I have no problem telling how the cow ate the cabbage so here it is.

The people giving a low review based only on the price of the book are *SCUM*. At the very least they should be locked out of ever being allowed to post another review and in my opinion should be completely locked out of Amazon permanently. Hopefully that wasn't too unclear to be understood.


----------



## DD (Nov 9, 2008)

LDB said:


> I have no problem telling how the cow ate the cabbage so here it is.
> 
> The people giving a low review based only on the price of the book are *SCUM*. At the very least they should be locked out of ever being allowed to post another review and in my opinion should be completely locked out of Amazon permanently. Hopefully that wasn't too unclear to be understood.

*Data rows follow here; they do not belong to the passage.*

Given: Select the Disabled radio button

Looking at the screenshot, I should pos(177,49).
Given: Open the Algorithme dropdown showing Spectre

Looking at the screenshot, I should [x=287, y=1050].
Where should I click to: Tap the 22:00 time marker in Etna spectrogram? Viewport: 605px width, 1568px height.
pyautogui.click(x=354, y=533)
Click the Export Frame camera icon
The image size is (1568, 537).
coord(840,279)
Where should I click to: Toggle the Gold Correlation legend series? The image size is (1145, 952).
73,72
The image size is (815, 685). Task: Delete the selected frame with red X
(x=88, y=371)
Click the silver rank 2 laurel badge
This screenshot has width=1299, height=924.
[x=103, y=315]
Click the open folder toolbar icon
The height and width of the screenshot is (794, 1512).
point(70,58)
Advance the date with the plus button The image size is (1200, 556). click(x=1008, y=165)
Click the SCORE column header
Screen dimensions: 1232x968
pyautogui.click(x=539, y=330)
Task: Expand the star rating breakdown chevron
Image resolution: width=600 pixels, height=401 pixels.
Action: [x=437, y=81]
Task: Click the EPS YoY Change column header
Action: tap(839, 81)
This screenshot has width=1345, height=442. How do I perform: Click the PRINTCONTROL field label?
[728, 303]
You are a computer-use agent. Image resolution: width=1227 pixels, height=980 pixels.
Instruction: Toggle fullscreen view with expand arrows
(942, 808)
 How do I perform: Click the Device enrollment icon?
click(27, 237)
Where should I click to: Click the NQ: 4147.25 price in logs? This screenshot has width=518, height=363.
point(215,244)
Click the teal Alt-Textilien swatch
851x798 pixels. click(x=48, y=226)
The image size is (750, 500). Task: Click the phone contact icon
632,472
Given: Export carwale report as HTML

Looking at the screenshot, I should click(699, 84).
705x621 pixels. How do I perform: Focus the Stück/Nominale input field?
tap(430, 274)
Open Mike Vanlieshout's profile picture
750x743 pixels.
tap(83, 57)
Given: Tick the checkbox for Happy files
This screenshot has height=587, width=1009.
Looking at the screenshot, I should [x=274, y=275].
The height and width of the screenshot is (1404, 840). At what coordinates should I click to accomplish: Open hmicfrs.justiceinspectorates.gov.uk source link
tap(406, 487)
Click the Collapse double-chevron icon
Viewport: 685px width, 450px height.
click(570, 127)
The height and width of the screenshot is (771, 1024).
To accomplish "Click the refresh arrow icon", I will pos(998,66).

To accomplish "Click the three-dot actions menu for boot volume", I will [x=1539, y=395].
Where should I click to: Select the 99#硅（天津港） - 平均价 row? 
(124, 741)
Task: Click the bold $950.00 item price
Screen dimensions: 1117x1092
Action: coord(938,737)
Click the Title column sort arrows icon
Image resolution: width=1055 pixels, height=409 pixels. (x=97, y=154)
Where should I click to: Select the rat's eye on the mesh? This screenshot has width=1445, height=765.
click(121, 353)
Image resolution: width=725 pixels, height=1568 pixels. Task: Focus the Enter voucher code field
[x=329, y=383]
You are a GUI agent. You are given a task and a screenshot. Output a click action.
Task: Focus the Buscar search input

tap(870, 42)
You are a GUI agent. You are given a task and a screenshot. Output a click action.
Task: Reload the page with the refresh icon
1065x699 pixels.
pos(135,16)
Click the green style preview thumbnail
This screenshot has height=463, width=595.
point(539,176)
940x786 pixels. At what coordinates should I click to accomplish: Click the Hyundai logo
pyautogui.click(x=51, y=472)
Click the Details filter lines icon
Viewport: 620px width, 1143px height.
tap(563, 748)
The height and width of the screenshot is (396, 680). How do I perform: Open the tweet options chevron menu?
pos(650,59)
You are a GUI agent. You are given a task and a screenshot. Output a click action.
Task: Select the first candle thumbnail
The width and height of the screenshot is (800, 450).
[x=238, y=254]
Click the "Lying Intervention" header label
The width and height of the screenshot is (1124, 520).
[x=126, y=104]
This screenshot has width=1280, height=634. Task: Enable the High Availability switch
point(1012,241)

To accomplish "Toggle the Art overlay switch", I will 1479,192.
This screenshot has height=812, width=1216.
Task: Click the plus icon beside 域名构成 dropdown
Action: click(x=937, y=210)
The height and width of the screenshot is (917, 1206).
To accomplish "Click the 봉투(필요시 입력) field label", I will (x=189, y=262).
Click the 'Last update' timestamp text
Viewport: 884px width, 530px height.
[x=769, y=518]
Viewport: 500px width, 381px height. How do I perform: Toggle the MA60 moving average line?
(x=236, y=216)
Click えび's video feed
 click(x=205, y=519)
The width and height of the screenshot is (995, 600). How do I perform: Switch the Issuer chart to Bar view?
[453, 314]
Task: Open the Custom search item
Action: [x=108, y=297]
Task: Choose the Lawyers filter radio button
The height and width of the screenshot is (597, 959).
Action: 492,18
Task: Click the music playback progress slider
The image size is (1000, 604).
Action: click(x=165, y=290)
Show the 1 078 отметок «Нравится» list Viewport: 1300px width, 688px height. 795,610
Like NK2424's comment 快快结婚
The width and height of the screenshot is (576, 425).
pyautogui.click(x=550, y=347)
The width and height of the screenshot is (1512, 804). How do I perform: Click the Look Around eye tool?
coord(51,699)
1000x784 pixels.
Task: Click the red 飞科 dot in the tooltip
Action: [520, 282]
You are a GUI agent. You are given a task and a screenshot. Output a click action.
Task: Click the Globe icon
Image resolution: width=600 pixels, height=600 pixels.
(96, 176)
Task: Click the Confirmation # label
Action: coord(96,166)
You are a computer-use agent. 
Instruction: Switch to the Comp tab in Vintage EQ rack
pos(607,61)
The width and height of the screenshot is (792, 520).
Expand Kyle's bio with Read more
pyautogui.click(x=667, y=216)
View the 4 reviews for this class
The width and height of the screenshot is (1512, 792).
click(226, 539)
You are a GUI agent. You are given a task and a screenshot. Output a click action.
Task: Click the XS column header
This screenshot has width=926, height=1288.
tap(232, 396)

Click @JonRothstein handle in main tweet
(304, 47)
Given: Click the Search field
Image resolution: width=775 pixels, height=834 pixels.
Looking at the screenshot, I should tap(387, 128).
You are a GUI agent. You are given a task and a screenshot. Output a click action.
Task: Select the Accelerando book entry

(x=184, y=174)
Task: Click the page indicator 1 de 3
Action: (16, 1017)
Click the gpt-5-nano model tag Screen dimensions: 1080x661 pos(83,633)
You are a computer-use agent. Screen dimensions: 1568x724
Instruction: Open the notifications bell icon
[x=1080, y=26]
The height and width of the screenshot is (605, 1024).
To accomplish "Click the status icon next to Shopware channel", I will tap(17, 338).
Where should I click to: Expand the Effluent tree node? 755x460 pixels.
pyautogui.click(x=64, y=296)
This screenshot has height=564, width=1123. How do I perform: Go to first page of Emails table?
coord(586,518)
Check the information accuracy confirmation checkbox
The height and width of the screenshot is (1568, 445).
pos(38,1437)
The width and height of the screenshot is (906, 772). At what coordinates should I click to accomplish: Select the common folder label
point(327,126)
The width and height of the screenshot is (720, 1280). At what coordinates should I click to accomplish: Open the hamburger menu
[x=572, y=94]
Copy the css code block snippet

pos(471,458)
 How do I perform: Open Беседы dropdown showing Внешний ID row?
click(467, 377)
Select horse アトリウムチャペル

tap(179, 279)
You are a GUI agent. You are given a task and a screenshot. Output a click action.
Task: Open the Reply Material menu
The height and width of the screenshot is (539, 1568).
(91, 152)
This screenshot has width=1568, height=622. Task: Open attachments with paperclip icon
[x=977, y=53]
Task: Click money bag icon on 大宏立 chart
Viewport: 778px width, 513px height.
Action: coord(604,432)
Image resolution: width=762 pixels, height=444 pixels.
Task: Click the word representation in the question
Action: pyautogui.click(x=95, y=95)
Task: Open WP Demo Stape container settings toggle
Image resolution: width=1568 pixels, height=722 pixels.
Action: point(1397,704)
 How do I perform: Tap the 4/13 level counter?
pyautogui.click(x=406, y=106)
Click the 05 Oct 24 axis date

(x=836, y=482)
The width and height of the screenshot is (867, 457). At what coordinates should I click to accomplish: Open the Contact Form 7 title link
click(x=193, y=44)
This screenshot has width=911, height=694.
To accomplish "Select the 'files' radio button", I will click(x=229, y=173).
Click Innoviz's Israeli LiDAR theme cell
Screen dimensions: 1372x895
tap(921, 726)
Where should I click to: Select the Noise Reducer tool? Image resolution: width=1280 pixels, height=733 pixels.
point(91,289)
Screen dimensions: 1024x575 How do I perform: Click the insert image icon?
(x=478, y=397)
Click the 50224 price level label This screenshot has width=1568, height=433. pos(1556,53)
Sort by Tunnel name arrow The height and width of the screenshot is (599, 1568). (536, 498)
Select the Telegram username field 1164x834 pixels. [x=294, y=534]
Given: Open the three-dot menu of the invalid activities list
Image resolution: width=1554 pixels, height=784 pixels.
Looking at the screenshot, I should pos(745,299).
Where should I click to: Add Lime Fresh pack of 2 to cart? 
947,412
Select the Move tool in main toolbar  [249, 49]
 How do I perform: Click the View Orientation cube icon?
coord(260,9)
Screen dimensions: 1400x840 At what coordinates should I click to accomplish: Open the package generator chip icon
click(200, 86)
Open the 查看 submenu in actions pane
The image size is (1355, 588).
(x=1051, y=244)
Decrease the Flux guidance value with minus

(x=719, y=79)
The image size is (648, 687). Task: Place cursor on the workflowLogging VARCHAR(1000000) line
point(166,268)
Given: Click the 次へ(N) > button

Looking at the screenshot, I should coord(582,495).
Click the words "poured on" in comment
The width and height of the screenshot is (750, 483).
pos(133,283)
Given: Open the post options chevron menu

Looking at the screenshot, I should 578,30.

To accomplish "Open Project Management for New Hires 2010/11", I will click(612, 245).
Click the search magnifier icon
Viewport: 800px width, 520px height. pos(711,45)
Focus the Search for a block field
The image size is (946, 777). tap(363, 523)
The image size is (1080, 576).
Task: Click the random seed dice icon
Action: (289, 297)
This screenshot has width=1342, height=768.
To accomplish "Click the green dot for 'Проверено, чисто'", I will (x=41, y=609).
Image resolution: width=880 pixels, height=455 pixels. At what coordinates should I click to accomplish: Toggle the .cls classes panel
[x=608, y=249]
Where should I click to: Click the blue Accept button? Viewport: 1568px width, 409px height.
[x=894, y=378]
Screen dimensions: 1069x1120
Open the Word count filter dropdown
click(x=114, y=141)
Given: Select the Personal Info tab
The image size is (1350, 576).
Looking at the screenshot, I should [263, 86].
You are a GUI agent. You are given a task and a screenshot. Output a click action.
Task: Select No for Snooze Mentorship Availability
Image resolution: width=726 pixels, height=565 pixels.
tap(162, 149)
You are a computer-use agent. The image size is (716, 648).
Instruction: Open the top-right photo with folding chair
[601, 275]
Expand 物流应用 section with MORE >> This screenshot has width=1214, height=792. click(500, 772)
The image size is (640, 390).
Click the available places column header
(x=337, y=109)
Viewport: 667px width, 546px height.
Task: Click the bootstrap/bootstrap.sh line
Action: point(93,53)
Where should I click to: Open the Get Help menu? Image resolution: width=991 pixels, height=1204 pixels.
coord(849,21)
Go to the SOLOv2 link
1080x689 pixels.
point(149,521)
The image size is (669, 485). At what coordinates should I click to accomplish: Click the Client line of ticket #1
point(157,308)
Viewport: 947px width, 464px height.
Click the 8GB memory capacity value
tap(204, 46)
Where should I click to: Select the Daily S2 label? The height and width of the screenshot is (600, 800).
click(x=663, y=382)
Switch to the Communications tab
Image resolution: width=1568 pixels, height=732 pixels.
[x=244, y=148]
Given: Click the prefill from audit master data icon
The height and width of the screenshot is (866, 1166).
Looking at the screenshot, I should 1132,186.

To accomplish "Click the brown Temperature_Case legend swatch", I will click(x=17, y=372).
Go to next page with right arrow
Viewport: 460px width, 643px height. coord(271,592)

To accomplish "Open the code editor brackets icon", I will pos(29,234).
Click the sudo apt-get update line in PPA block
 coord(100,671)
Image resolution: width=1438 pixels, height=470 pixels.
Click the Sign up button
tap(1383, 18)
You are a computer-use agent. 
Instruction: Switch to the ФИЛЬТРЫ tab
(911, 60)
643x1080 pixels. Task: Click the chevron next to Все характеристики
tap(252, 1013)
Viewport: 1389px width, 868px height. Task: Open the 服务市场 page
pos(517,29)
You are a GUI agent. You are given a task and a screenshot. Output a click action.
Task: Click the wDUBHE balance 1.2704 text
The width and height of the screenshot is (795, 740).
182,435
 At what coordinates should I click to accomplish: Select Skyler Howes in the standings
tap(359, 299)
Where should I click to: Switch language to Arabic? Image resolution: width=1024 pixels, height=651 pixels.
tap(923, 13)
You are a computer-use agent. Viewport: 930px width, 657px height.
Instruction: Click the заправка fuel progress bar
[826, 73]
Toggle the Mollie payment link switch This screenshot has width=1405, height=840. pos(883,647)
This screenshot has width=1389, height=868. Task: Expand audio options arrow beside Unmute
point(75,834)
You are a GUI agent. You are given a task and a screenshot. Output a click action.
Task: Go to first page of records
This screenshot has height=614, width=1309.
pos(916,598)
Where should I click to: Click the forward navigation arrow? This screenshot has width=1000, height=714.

Crystal clear and well said! ha-ha


----------



## VictoriaP (Mar 1, 2009)

LDB said:


> I have no problem telling how the cow ate the cabbage so here it is.
> 
> The people giving a low review based only on the price of the book are *SCUM*. At the very least they should be locked out of ever being allowed to post another review and in my opinion should be completely locked out of Amazon permanently. Hopefully that wasn't too unclear to be understood.


Well said. 

I went through & reported every "price based" review on that particular book. Took about five minutes, but at least now Amazon should be aware of their names. I only wish it was practical to do with all the others that are probably out there.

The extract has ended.